◆ WHAT IS EXPECTED ◆
A word-for-word copy of the entries is the goal; leave out the pictures.

◆ RECORDS FOR PROCESSING ◆
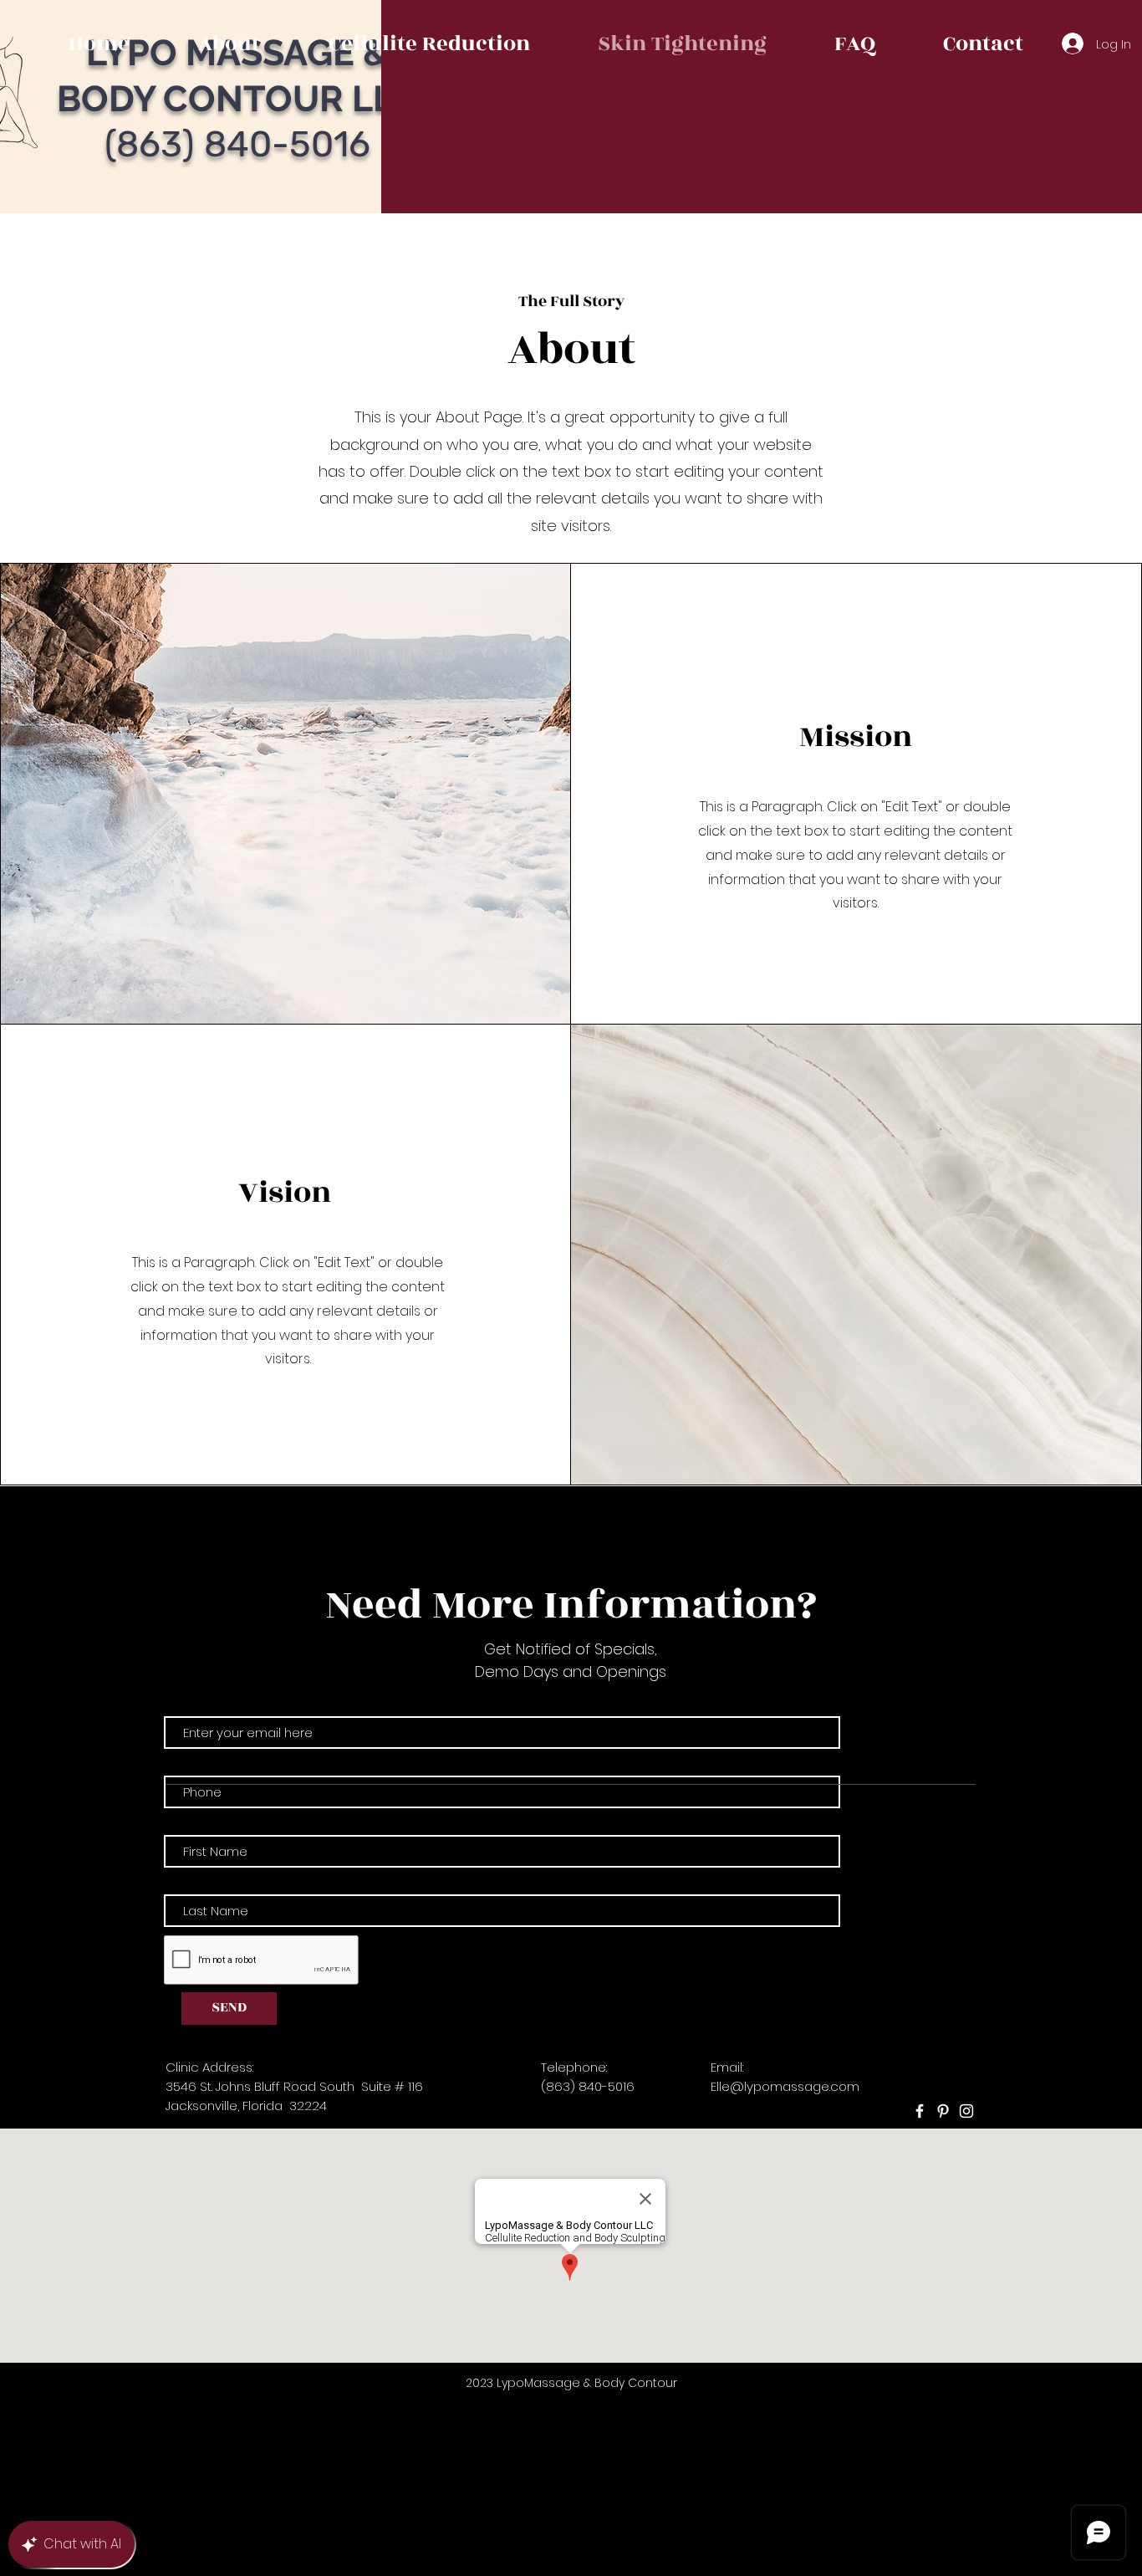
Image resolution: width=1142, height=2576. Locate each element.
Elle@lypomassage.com (785, 2086)
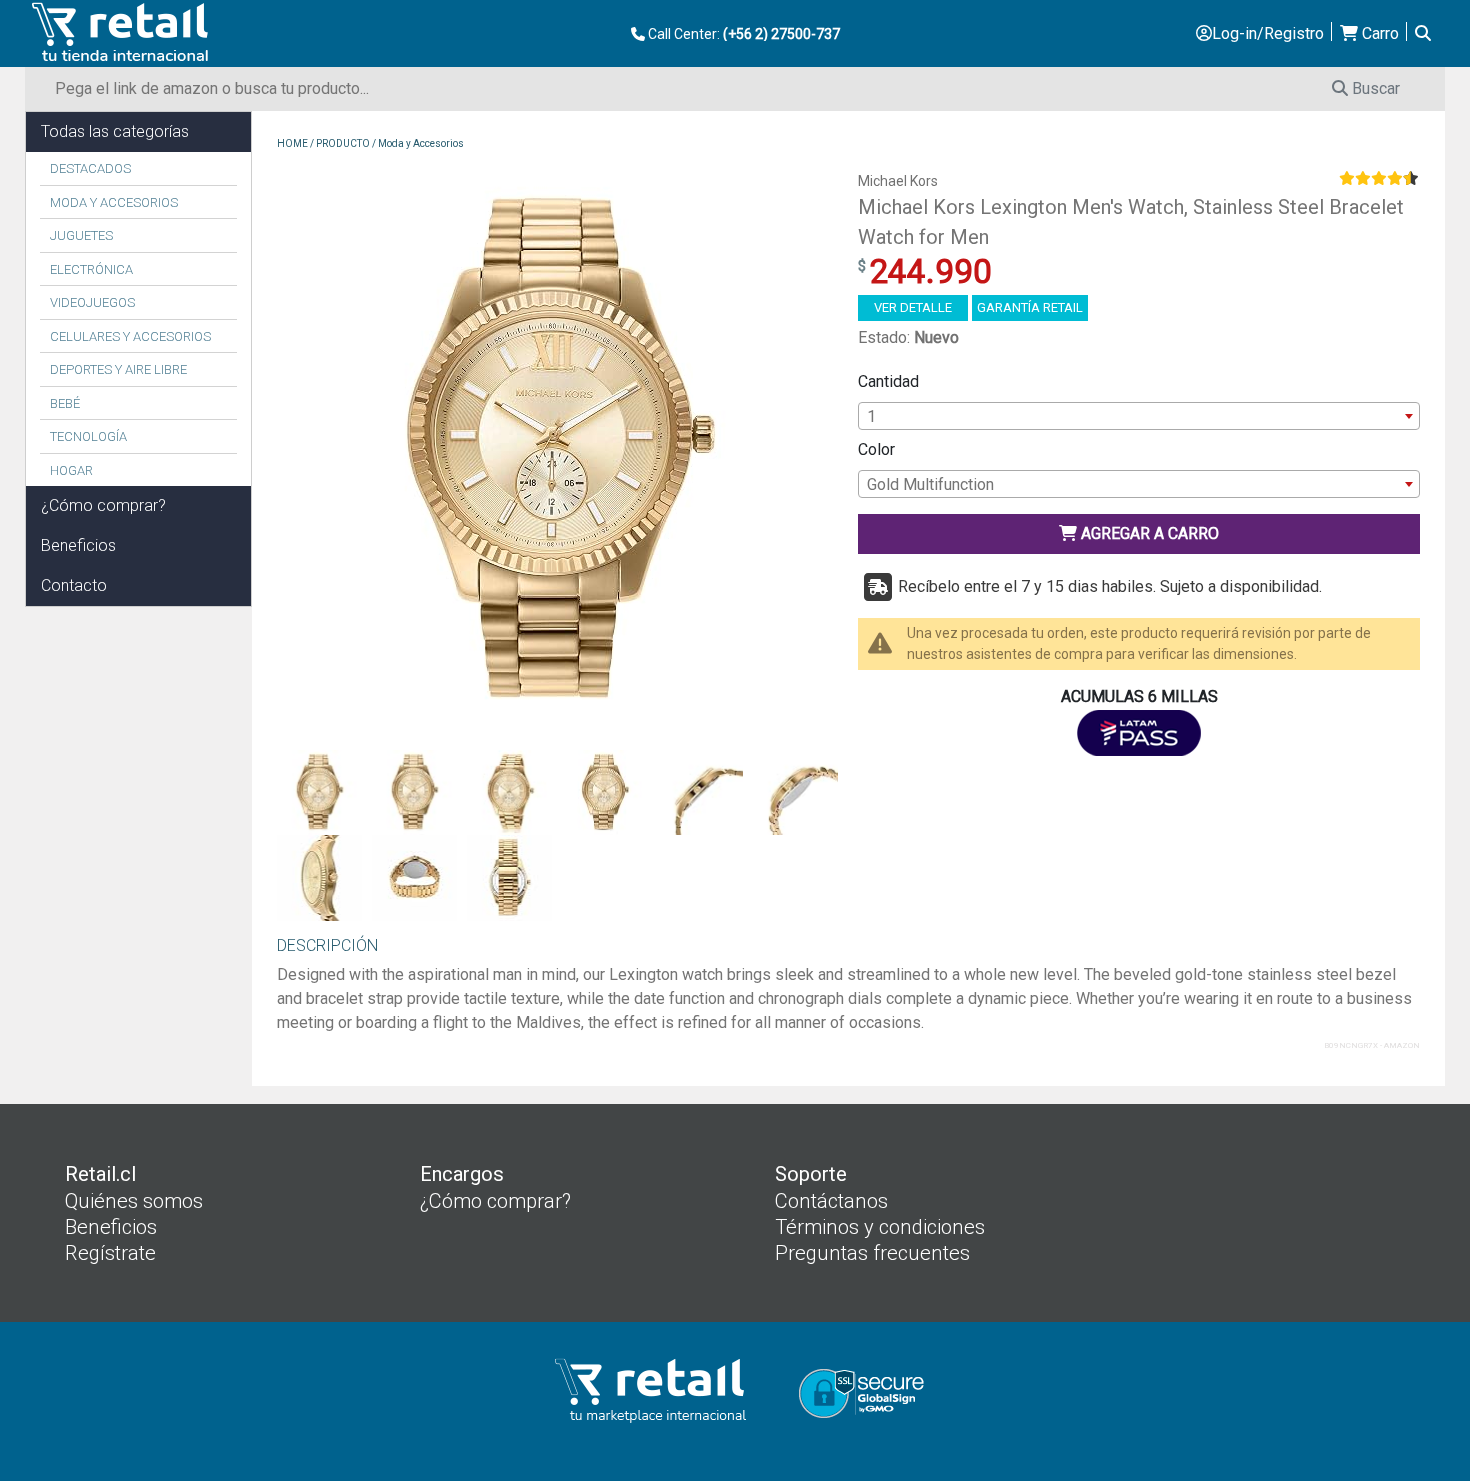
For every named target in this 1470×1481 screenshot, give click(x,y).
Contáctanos (831, 1201)
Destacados (90, 168)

◆ WRITTEN ANSWER ◆
Image resolution: width=1142, height=2576. Locate each element.
Elle@lypomassage.com (785, 2086)
For every named target in this 1470×1481 screenshot, give click(x,y).
Contáctanos (831, 1201)
Destacados (90, 168)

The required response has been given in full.